--- Data for the task Enclosed Below ---
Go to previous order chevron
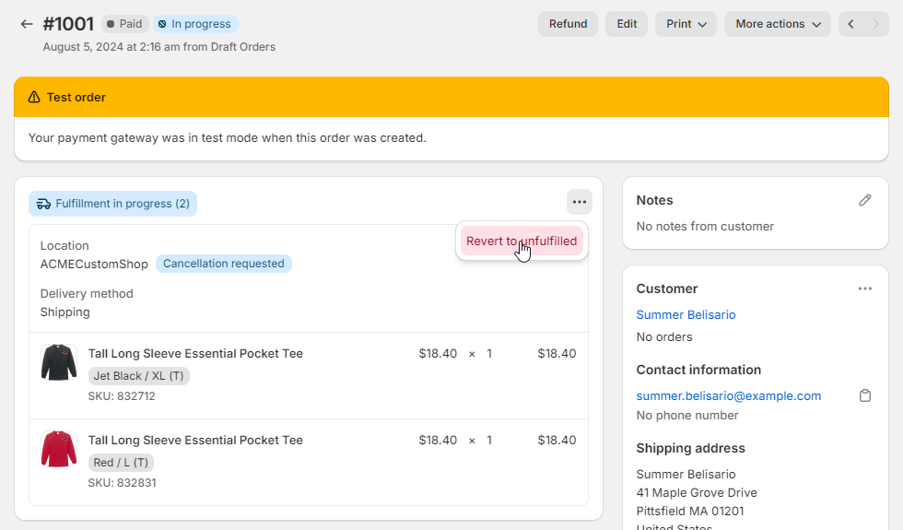pos(851,24)
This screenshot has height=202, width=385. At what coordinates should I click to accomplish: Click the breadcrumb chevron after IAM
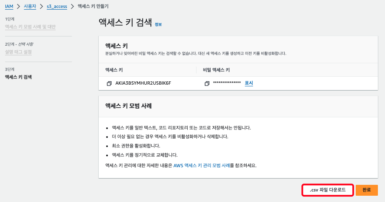18,6
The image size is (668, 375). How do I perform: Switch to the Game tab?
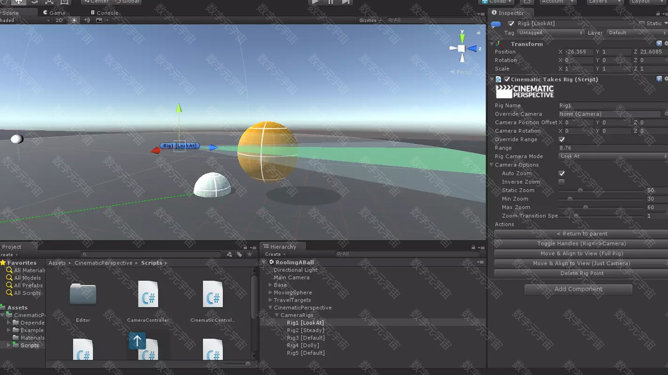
--- End of Enclosed Data for the task ---
### Work request
Please print the material exactly as given above, omitting the pictures.

### Answer section
Go to previous order chevron
pos(851,24)
This screenshot has height=202, width=385. At what coordinates should I click to accomplish: Click the breadcrumb chevron after IAM
18,6
The image size is (668, 375). How do I perform: Switch to the Game tab?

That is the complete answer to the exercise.